Fund managers in Vietnam will begin exiting the market in larger values and volumes in 2011 and 2012, a Grant Thornton survey found.
"Private equity investments made in 2007, the peak year, are only now being readied for exits by many fund managers," the US financial and business advisory firm said last week.
According to the survey, stock listings have been the predominant method used by fund managers for exiting their investments in Vietnam since 2003.

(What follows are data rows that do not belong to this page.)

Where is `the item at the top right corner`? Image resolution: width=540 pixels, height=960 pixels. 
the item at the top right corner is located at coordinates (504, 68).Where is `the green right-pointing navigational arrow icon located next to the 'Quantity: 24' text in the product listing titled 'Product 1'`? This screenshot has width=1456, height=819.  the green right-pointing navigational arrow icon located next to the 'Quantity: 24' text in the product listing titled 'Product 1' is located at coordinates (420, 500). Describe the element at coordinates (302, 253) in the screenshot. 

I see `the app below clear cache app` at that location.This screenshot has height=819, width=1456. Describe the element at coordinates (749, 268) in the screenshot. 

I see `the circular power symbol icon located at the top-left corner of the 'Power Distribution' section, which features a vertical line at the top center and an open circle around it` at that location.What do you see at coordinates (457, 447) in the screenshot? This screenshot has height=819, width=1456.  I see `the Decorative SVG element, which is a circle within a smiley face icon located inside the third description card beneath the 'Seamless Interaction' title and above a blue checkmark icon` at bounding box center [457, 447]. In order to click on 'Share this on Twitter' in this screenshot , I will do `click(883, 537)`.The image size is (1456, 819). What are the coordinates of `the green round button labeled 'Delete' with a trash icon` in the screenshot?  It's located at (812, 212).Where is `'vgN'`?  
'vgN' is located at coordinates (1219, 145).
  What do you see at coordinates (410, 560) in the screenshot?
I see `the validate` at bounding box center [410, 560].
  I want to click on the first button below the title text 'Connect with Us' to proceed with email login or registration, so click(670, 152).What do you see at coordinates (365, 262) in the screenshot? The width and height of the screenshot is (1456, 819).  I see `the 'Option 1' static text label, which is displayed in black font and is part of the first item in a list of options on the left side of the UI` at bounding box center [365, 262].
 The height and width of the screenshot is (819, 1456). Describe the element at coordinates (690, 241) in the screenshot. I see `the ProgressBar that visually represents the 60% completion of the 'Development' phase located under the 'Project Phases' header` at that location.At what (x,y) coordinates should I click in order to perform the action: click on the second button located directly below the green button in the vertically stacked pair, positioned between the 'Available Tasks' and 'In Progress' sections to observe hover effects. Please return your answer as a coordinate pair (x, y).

Stock listing accounted for over 60 percent of all exits and they will likely continue to be the preferred exit method for private equity investments in Vietnam.
"This is due to the relatively lower barriers to list and the less onerous compliance requirements for listed companies in Vietnam," Grant Thornton said.
The survey was conducted in December on seven leading managers in Vietnam Dragon Capital, Indochina Capital, Mekong Capital, Prudential Vietnam, VinaCapital, BankInvest, and AIM Capital Management.
During 2003 - 2010, 150 full and partial exits have been achieved by participating fund managers in Vietnam, Grant Thornton said. Exits from existing investments allow fund managers to make new ones without raising additional capital
The firm said the value of private equity investments made by the survey participants exceeded US$1.8 billion.
The peak year for investments was in 2007, when more than $750 million was placed into private equity investments.